Grow Collective

Fall 2016  |   2 Month Long Project  |  Completed Individually

Our final project for semester three. We were given a site on Pittsburgh's North Shore and asked to design an urban gardening center. The prompt was extremely open ended. We were given some guidelines- for example, we were told we needed to have an "urban barn," a farmers' market, etc. - but overall, we were able to manipulate the program to fit what we felt that the community needed.

After researching the area for the grow atlas project, I discovered that it was already highly catered towards children and families. I felt that having my gardening center focus on teaching children about agriculture would allow it to fit into its surroundings and help to get the next generation excited about farming and eating healthy.

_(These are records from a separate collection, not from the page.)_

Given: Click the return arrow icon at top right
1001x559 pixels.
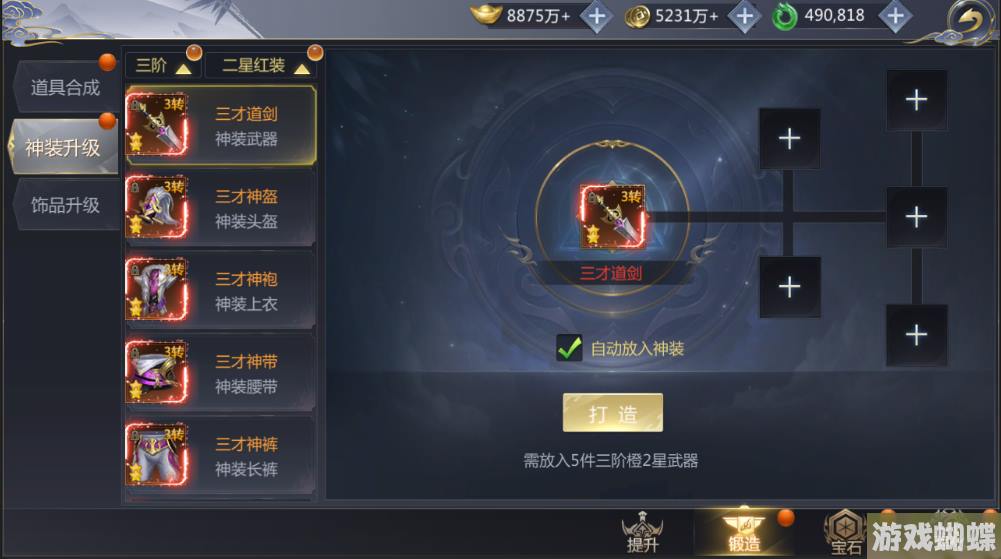Looking at the screenshot, I should [969, 20].
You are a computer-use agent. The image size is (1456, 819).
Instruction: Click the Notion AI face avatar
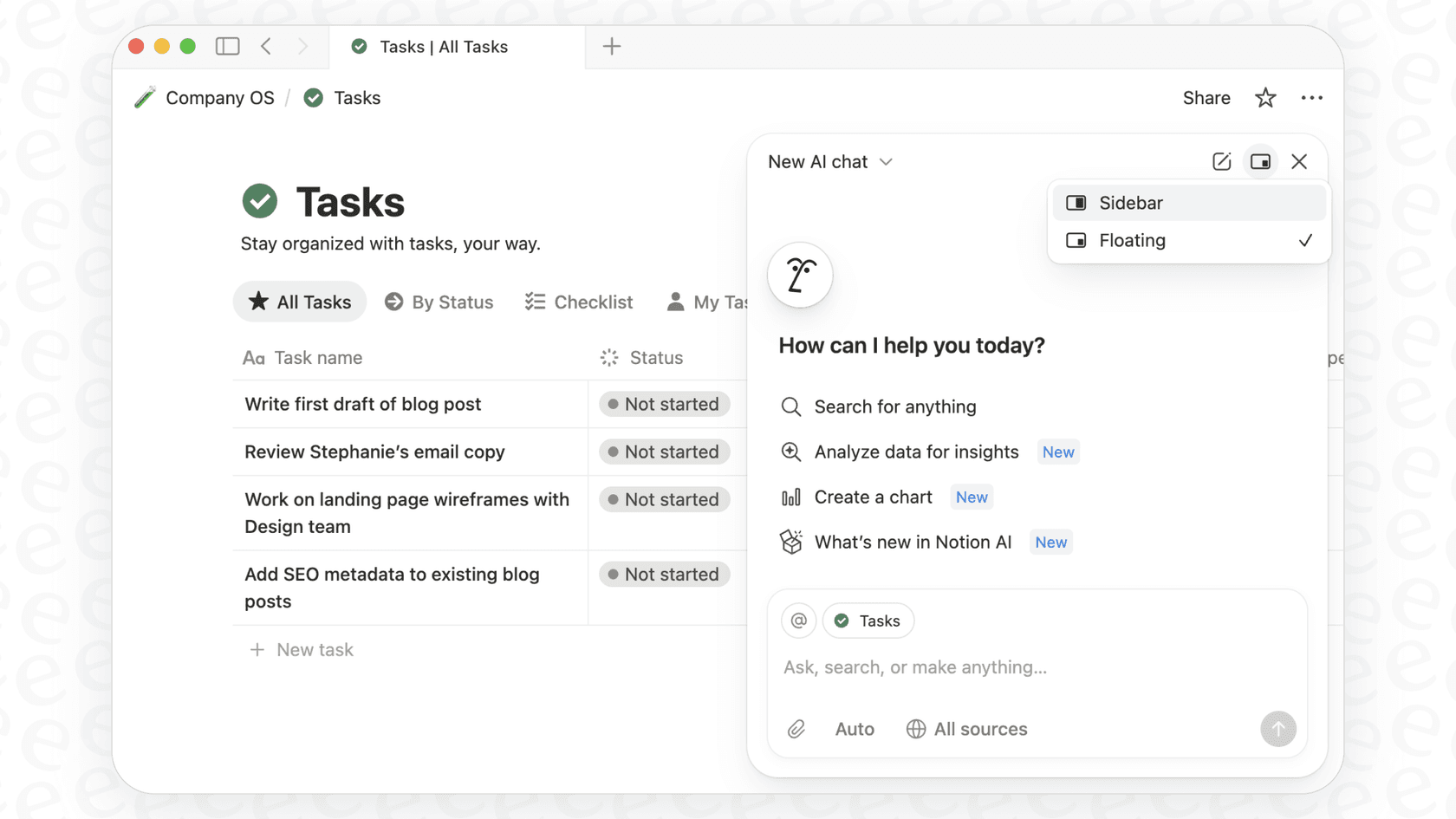pos(799,275)
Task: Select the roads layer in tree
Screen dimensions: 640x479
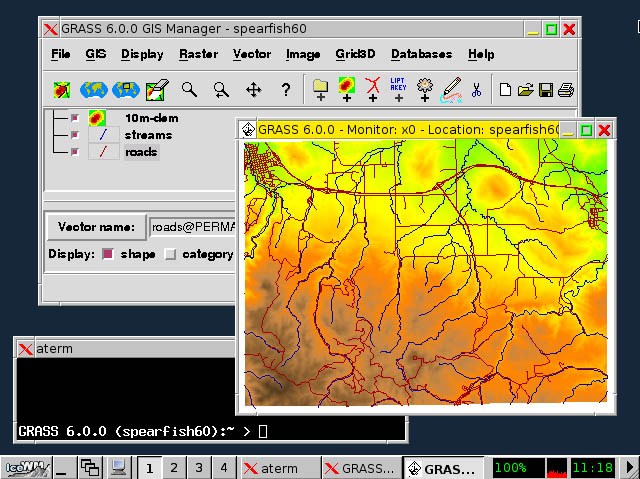Action: point(141,152)
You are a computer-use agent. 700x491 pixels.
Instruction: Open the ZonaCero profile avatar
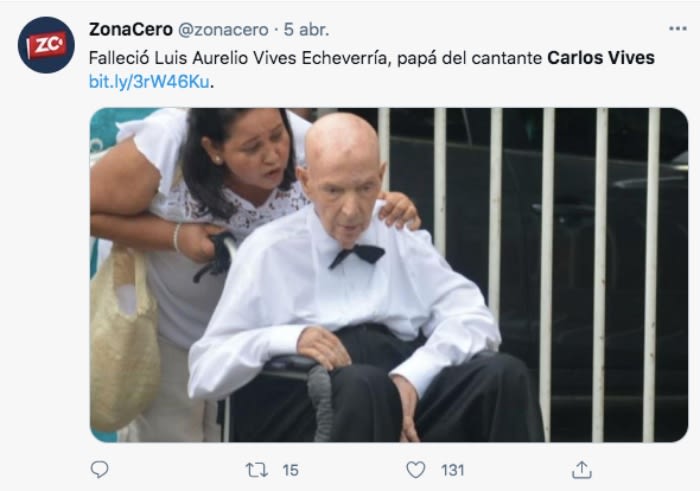click(x=46, y=45)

As for the overall look of my building, it was inspired in part by railway turntables, since the site sits on a historical rail line from the height of Pittsburgh's steel manufacturing. The masonry walls are made of poured concrete, which allows them to taper as they get shorter and move towards the center of the circle.  The waffle-looking roof is inspired by the atrium roof of the National Portrait Gallery in Washington DC. Having the grid structure also allows for a shading device to be placed in each of the squares.


In plan, the driving geometries are very visible, as well as the tapering concrete walls.

These sections emphasize the sloped roof, which was designed to collect rainwater and filter it into the greenhouse.

This diagram shows the types of plants that will be placed in each planting area.

This was one of my earlier study models. I'd originally planned to do the walls in brick to blend in with the surrounding buildings, but concrete turned out to be a more natural fit, since I wanted the walls to be more sculptural.

A simple rendering of the outdoor seating area

For my final model, I focused especially on representing the materials that would go into the site. I even added texture to the concrete walls using sawdust and sand.

A simple rendering of the entrance from the parking lot and the outdoor planting area

This drawing outlines the different types of people that will interact with and what they will need from the site. This was a very good starting point for thinking about how program would affect the layout of the design.

This map lays out the other places on the north side for children and families. The ones in the purple circle are within walking distance. It helped to establish which directions traffic would most likely be coming onto the site.